_Required work_. An exact repetition of all the entries that follow is required.
----- Information supplied -----
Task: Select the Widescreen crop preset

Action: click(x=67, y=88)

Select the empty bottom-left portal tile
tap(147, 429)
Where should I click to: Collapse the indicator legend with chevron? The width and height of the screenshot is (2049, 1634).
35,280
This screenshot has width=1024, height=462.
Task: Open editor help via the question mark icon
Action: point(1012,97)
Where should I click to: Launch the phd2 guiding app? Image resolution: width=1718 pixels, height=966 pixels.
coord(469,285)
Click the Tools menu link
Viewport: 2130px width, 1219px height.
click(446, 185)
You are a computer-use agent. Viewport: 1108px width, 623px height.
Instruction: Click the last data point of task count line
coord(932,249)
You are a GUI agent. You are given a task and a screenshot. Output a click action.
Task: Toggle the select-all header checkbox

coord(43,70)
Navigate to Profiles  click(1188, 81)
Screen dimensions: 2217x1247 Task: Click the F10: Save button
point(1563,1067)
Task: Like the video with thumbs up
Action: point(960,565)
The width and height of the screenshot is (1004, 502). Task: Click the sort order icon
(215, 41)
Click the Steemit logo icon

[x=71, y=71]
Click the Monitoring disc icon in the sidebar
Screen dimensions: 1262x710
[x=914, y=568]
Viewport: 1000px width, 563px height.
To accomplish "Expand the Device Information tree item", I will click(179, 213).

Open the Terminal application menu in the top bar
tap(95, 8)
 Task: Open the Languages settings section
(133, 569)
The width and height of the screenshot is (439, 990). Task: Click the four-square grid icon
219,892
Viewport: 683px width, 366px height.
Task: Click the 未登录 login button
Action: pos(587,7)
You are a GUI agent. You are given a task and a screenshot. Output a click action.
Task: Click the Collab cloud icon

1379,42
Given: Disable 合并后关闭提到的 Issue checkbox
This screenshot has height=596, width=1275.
-----
_Task response_.
Task: Select the Widescreen crop preset

Action: click(x=67, y=88)

Select the empty bottom-left portal tile
tap(147, 429)
Where should I click to: Collapse the indicator legend with chevron? The width and height of the screenshot is (2049, 1634).
35,280
This screenshot has width=1024, height=462.
Task: Open editor help via the question mark icon
Action: point(1012,97)
Where should I click to: Launch the phd2 guiding app? Image resolution: width=1718 pixels, height=966 pixels.
coord(469,285)
Click the Tools menu link
Viewport: 2130px width, 1219px height.
click(446, 185)
You are a computer-use agent. Viewport: 1108px width, 623px height.
Instruction: Click the last data point of task count line
coord(932,249)
You are a GUI agent. You are given a task and a screenshot. Output a click action.
Task: Toggle the select-all header checkbox

coord(43,70)
Navigate to Profiles  click(1188, 81)
Screen dimensions: 2217x1247 Task: Click the F10: Save button
point(1563,1067)
Task: Like the video with thumbs up
Action: point(960,565)
The width and height of the screenshot is (1004, 502). Task: Click the sort order icon
(215, 41)
Click the Steemit logo icon

[x=71, y=71]
Click the Monitoring disc icon in the sidebar
Screen dimensions: 1262x710
[x=914, y=568]
Viewport: 1000px width, 563px height.
To accomplish "Expand the Device Information tree item", I will click(179, 213).

Open the Terminal application menu in the top bar
tap(95, 8)
 Task: Open the Languages settings section
(133, 569)
The width and height of the screenshot is (439, 990). Task: Click the four-square grid icon
219,892
Viewport: 683px width, 366px height.
Task: Click the 未登录 login button
Action: pos(587,7)
You are a GUI agent. You are given a task and a screenshot. Output a click action.
Task: Click the Collab cloud icon

1379,42
Given: Disable 合并后关闭提到的 Issue checkbox
This screenshot has height=596, width=1275.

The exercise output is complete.